Every year the French speaking community at ECLA of Bard gathers in one of the dorms to cook, eat and express their enthusiasm for French culture and cuisine. This year as well, we all gathered in the music building on Wilhelm Wolf Strasse, and prepared to cook various kinds of French meals. Edit Gerelyes, the French instructor at ECLA of Bard, organizes such activities for all the French speaking students, so that the ones who are still grappling with the concept of what this language is can become more acquainted with the French cuisine and its culture.
I recently finished one year of learning French at ECLA of Bard. However, learning French had been my dream since my childhood. My desire to learn French started in high school, when I used to spend a lot of time in the school library. There I found a girl who would sit right across from where I sat, and she would very actively work on her French grammar. Somehow the image of that young woman mingled with the novel that I was reading at that time, Jane Eyre. And this inspired me to learn French, though I had to wait for another six years before I could actually begin to learn this language. Later when I came to ECLA of Bard I realized that I want to spend the rest of my life teaching children religion and philosophy – and what could be better than acquiring as many international languages as possible in order to be able to access the philosophical and religious materials in these languages?
I was reminded of this as I was sitting mutely during the French Dinner. I realized that, even if I could not make one sentence, I was learning through listening and observing others express themselves beautifully in French. I was surrounded by people who could articulate themselves quite well in French. The dinner also included many nice jokes and laughs from my various friends and their experiences in France with French people.

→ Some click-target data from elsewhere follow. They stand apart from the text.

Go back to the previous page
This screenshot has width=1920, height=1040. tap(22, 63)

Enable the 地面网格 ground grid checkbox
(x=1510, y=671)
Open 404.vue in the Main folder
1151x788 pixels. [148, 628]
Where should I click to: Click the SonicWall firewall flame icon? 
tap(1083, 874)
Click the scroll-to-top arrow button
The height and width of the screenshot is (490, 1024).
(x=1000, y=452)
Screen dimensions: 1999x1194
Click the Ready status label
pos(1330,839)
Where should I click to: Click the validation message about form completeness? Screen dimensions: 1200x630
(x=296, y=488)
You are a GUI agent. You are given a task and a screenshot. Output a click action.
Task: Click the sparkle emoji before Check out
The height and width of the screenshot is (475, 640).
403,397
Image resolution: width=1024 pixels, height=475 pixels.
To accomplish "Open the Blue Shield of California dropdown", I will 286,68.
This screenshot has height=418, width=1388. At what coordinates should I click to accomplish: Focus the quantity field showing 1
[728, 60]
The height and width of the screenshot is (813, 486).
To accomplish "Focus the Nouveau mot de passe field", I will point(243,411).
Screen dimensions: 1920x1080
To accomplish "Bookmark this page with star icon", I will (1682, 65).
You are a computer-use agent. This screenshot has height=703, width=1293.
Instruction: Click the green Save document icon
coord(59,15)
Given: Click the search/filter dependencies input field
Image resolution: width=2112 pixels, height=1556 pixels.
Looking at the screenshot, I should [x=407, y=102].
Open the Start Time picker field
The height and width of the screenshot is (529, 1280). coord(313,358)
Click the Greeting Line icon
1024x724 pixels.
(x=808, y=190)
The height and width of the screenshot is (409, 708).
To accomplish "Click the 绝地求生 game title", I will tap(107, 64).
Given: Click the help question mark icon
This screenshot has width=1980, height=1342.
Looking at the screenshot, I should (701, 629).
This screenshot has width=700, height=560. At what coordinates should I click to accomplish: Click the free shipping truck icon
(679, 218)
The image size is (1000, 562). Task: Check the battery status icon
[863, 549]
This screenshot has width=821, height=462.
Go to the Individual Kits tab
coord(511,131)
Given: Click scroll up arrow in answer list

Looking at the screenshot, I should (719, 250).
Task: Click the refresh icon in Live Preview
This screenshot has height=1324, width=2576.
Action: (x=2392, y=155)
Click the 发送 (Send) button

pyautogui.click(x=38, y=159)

Amidst the sunset we all enjoyed a delicious meal very passionately on the terrace. Salmon baked in a Dijon mustard sauce, chocolate mousse cake, and French onion soup were among the many treats. Paris, my friend from the 2nd year BA, thoroughly entertained us with her absolutely frank and honest sense of humor. I enjoy Paris’s sense of humor from time to time during our seminars. During the French dinner, she brought to the table interesting stories from her teenage years spent in France. We all laughed most heartily enjoying Paris’s animated and most vivid description of mixing up English and French words to her utmost surprise and embarrassment as a teenager. The dinner concluded as we all washed, cleaned and set forth to prepare for the school day that lay ahead.